What’s that old saying? Software will eat the world? That was never more evident than at CES 2014. Now that the dust has settled, the Gorkana Group has released a social insight report for the event, and one thing is instantly clear: Yahoo CEO Marissa Mayer won the show.
Based on Twitter mentions alone, Mayer dominated other CES keynote speakers. Gorkana clocked 5,200 Twitter mentions about her keynote. Intel’s Brian Krzanich and Sony’s Kazuo Hirai received 2,100 and 1,400 mentions, respectively.
As Gorkana notes, though, it wasn’t just about Twitter. Many media outlets live-blogged her talk. We even sent three writers to cover her keynote where other keynotes only got one. We used to blow off Microsoft’s because we knew it would be a snooze every year. And every year it was.

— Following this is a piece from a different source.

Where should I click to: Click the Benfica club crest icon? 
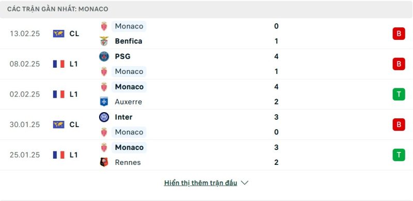[104, 41]
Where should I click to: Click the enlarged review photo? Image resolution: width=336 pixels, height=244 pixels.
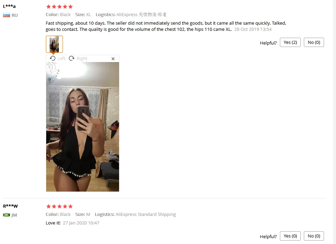(x=82, y=127)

This attention was partly because this is the first time Mayer talked at CES. The CEA has always brought tech titans in to speak. CES attendees, who are often dry and burnt-out like myself, have for years heard from Microsoft, Samsung, Ericsson, Verizon and the like. They heard from the establishment — the old dogs of hardware. And with the notable exception of Qualcomm’s WTF-extravaganza in 2013, they’re all snooze fests: self-promoting rubbish from a stuffy hardware executive.
But maybe with Mayer, we, the tech press, collectively hoped it would be different.
It wasn’t. It was still the same dry talk but with fresh faces.
Yahoo rolled out its new stars in Katie Couric and David Pogue, and Tumblr CEO David Karp shared the stage with her to talk ads. Mayer announced that the company had just purchased Aviate, an Android launcher. But it was mostly self-promoting rubbish about the future of Yahoo. And why not?
Yahoo is on a tear. If by perception alone, Yahoo is making a fantastic recovery and is quickly reinventing itself. As Yahoo’s captain, Mayer had, and will continue to have, a lot to brag about.
Being the most popular kid at school doesn’t mean you’re the best, though. For my money, Intel’s Krzanich gave the most interesting talk. Sure, he also highlighted Intel’s recent advancements, but he talked about the recent trends of the Internet of Things and wearables — spaces that are set to explode in the coming years. The report notes that wearable technology was the most prominent trend mentioned on Twitter during CES with 61,000 hits.
Will Mayer return for a repeat performance next year? I’m sure the CEA hopes she will. The reaction to her talk proved that companies do not have to debut hardware to make waves at CES.
Interestingly enough, Micheal Bay garnered over 15,000 tweets for his little flub. Apparently, if you don’t talk on stage, you’ll get even more attention.